Neal Shusterman has been one of my favorite YA authors since I was in high school. His Unwind Dystology is a riveting and haunting must-read for science fiction fans. In fact, I could spend, and probably have spent, an insurmountable amount of time gushing about Shusterman’s world building and mature, inventive twists in that series alone. So when I found Scythe, with a Michael Printz Award for Excellence in Young Adult Literature and a recently released sequel (Thunderhead, available since January), I immediately put it at the top of my TBR list. Moreover, on finally reading it, I find myself happily in awe of Shusterman’s work once again.
Scythe is set in a future where natural human death has been cured, and people have the ability to heal all wounds and afflictions. To deal with the growing population and everyone’s immortality, society has created a population of Scythes, individuals responsible for choosing which members of society will be permanently killed (referred to as “gleaned”). Rowan and Citra, two teenagers living normal lives, have always revered and feared scythes, and like most citizens hoped never to interact with them. However, both are forced to when a renowned Scythe chooses them as his apprentices, although only one of them will be able to become a full Scythe. Rowan and Citra must now train in the art of killing, aide the Scythe, and learn what it means to take a life, all while competing against each other. To make matters worse, complicated Scythe politics hold danger and deceit at every turn, positioning the two at the center of a battle between old and new Scythe ideologies. And when everything is a matter of life and death, Rowan and Citra’s survival is anything but certain.
The protagonists begin as rather predictable archetypes of the genre, Rowan the kind, humorous hero and Citra the fierce, serious heroine. The real pull to these characters, however, is how they expand from these classic personas, each event of the book building who they are in both positive and negative manners. When forced to train as a killer, for instance, Rowan develops a bloodlust that he must fight throughout the remainder of the novel. When learning about the history of the Scythes, Citra comes to embrace the Scythe lifestyle and role in society. Ultimately, they respond to their experiences as people do, as teenagers do, making each new chapter as impactful to the characters as the readers.

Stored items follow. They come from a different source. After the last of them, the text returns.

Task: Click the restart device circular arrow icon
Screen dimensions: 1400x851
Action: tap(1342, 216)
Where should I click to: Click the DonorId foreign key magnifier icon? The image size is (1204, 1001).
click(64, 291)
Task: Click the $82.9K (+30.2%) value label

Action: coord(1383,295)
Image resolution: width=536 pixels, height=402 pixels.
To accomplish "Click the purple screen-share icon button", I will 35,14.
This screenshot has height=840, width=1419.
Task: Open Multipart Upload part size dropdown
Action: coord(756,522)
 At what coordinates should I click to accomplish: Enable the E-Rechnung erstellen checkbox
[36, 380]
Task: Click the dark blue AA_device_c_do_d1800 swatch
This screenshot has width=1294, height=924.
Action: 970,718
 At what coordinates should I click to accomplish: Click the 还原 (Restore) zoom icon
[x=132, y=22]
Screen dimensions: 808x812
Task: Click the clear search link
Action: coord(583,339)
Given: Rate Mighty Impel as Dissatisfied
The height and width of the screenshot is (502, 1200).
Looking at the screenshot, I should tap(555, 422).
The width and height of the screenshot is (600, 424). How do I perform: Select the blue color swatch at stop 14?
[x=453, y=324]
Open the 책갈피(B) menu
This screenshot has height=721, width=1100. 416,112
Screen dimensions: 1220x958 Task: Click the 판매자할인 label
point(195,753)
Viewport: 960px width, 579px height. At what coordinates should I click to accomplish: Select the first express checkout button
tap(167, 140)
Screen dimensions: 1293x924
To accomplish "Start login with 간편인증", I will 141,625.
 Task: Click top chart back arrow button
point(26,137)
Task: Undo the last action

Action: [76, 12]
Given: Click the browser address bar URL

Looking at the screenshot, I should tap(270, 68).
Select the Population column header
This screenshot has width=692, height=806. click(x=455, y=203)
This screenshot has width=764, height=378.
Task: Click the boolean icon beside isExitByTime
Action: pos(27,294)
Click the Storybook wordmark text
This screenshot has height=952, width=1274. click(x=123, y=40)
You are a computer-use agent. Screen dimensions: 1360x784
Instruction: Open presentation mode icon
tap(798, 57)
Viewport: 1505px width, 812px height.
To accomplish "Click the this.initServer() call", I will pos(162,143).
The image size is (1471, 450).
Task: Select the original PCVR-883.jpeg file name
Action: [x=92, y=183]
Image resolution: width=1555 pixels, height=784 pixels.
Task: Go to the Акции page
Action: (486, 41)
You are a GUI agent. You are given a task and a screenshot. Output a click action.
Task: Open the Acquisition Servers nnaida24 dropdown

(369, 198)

An additional strength of the novel is its structure as a collection of journal entries and multi-focused narration. By having this format, Shusterman allows the reader a greater scope of the world he’s created, which subsequently makes the dystopian reality feel more plausible. Furthermore, the intentional narrative focuses precisely reveal character actions and motivations, permitting Shusterman to create suspense and surprise into certain events while still giving readers enough information to visualize the scenes presented.
A final significant aspect of the novel is its plot, which I found to be both fresh and familiar. Shusterman uses many common tropes of YA science fiction, such as corrupt conspiracies and omnipotent technologies, however he twists them in a way that I have rarely seen in other texts. To illustrate, the looming super-computer watching and governing all of society is actually a benevolent, or at the very least morally ambiguous character, instead of the common role of “root of all evils.” Continuing on, the tests given to the Scythe apprentices do not result in the unexpected revelation of unknown talents or complete success, as is usually the case with that class plotline, and instead showcase the shortcomings of such tests in actually measuring the characters’ worth.
Fans of fast-paced, thrilling science fiction will marvel over Scythe’s various intricacies and components. From the characters to the storyline, Shusterman successfully spins a dystopian future that seems all too possible, while showing respect to the expectations of the genre. I can’t wait to read the sequel!